La concurrence des espèces fait que la culture de chacune augmente ou diminue. En outre, les plantes tinctoriales et officinales sont fortement menacées par les découvertes des chimistes. Le Pastel, la Garance, l’Indigo, la Menthe et plusieurs simples doivent céder devant l’invasion des produits chimiques. Il est possible qu’on parvienne à faire de l’huile, du sucre, de la fécule, comme on fait déjà du miel, du beurre et des gelées, sans se servir des êtres organisés. Rien ne changerait plus les conditions agricoles du monde que la fabrication, par exemple, de la fécule, au moyen de ses éléments connus et inorganiques.

Dans l’état actuel des sciences, il y a encore des produits qu’on demandera, je présume, de plus en plus au règne végétal : ce sont les matières textiles, le tannin, le caoutchouc, la guttapercha et certaines épices.

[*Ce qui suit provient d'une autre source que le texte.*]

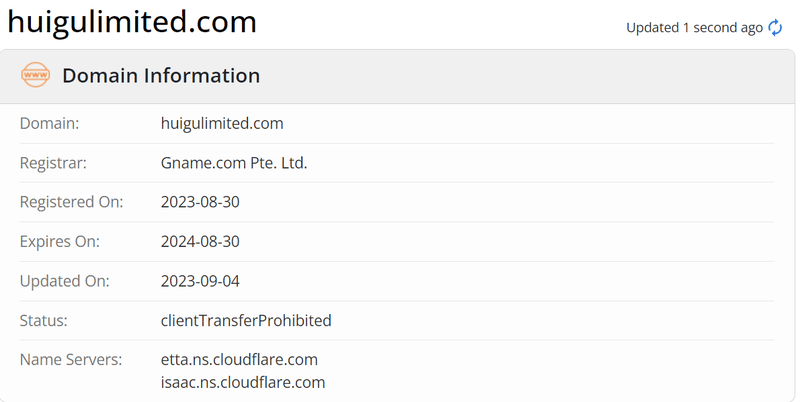Image resolution: width=800 pixels, height=402 pixels.
Task: Click the Status: field label
Action: [43, 320]
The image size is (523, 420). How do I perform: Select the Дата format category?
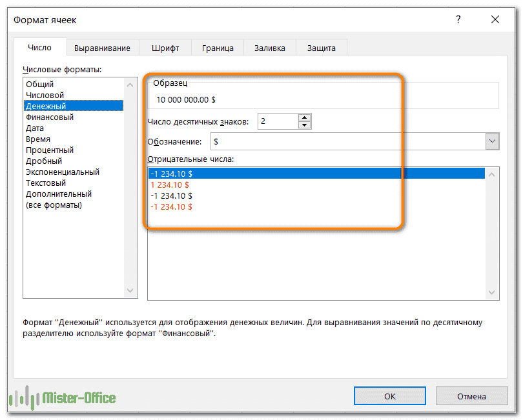35,128
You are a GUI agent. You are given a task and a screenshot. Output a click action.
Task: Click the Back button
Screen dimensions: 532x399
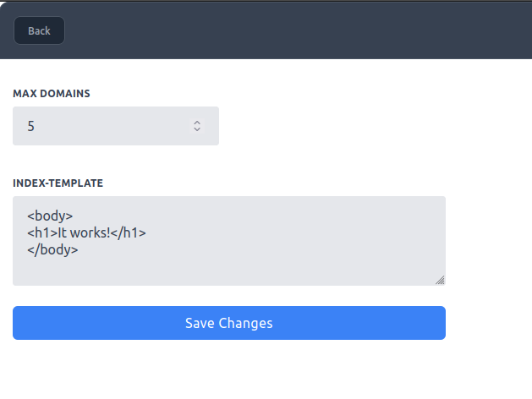[x=39, y=30]
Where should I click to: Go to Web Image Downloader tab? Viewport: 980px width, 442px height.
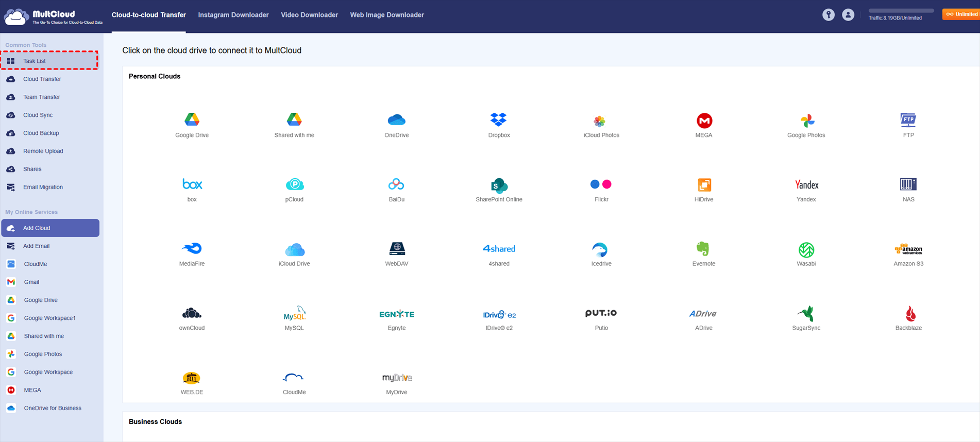click(x=387, y=15)
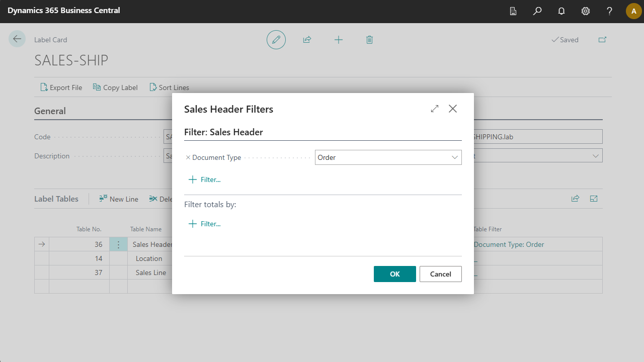
Task: Open row options for Sales Header line
Action: click(x=118, y=244)
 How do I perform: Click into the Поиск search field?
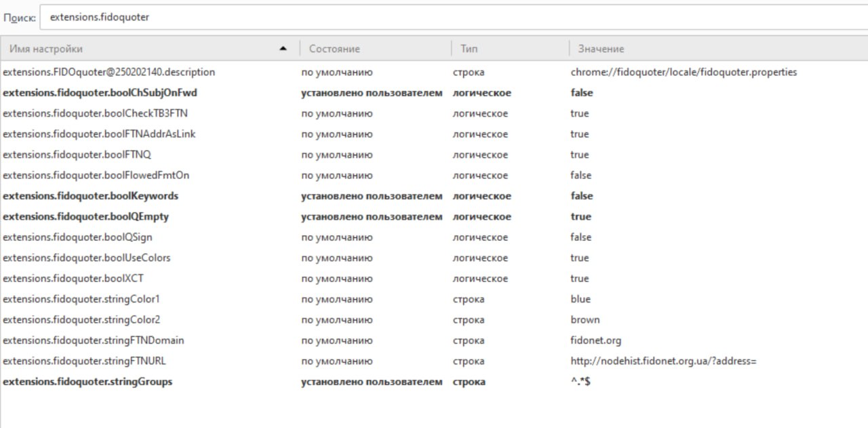(x=448, y=18)
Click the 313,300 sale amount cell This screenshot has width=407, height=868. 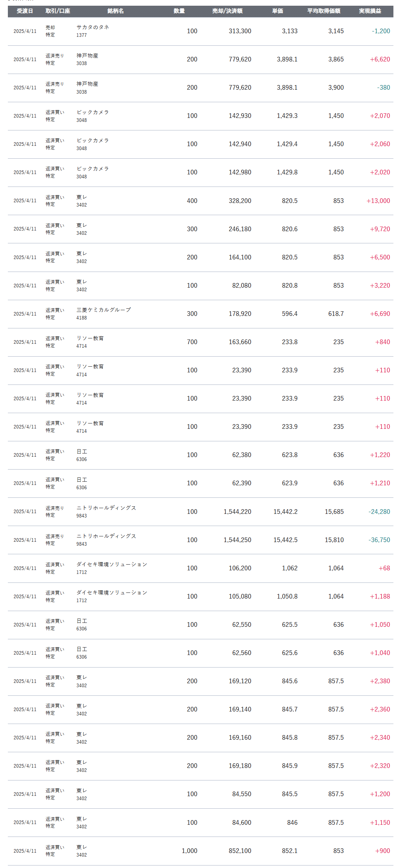pos(240,31)
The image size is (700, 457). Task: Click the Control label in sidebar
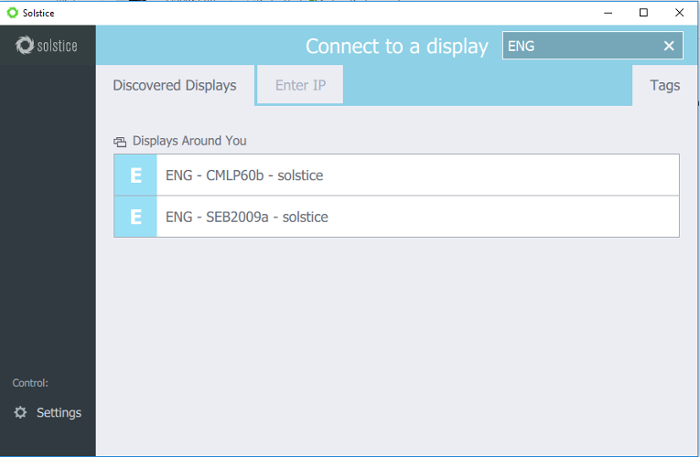pyautogui.click(x=30, y=383)
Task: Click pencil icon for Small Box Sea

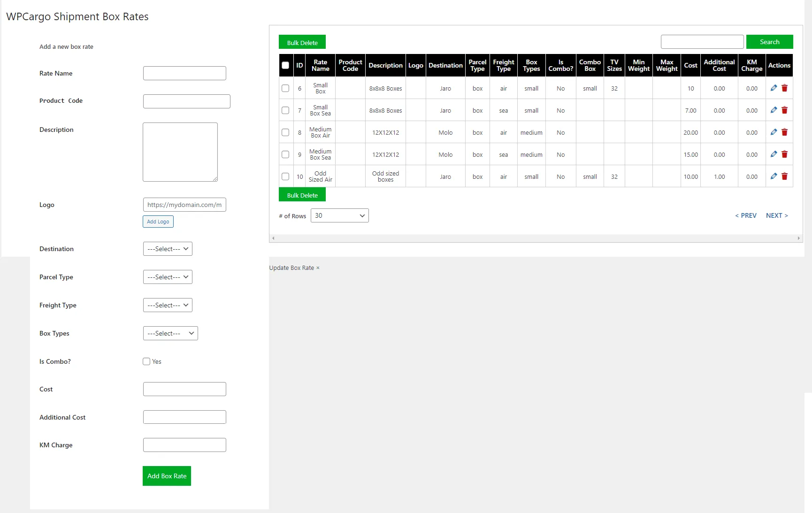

A mesure qu’on détruit les forêts d’où on les tire et que ces matières seront en même temps plus demandées, on sera plus tenté de mettre en culture certaines espèces.

Elles appartiennent généralement aux flores des pays tropicaux. C’est aussi dans ces régions, en particulier dans l’Amérique méridionale, qu’on aura l’idée de cultiver certains arbres fruitiers, par exemple de la famille des Anonacées, dont les indigènes et les botanistes connaissent déjà le mérite. On augmentera probablement les fourrages et les arbres forestiers de nature à vivre dans des pays chauds et secs. Les additions ne seront pas nombreuses dans les régions tempérées, ni surtout dans les régions froides.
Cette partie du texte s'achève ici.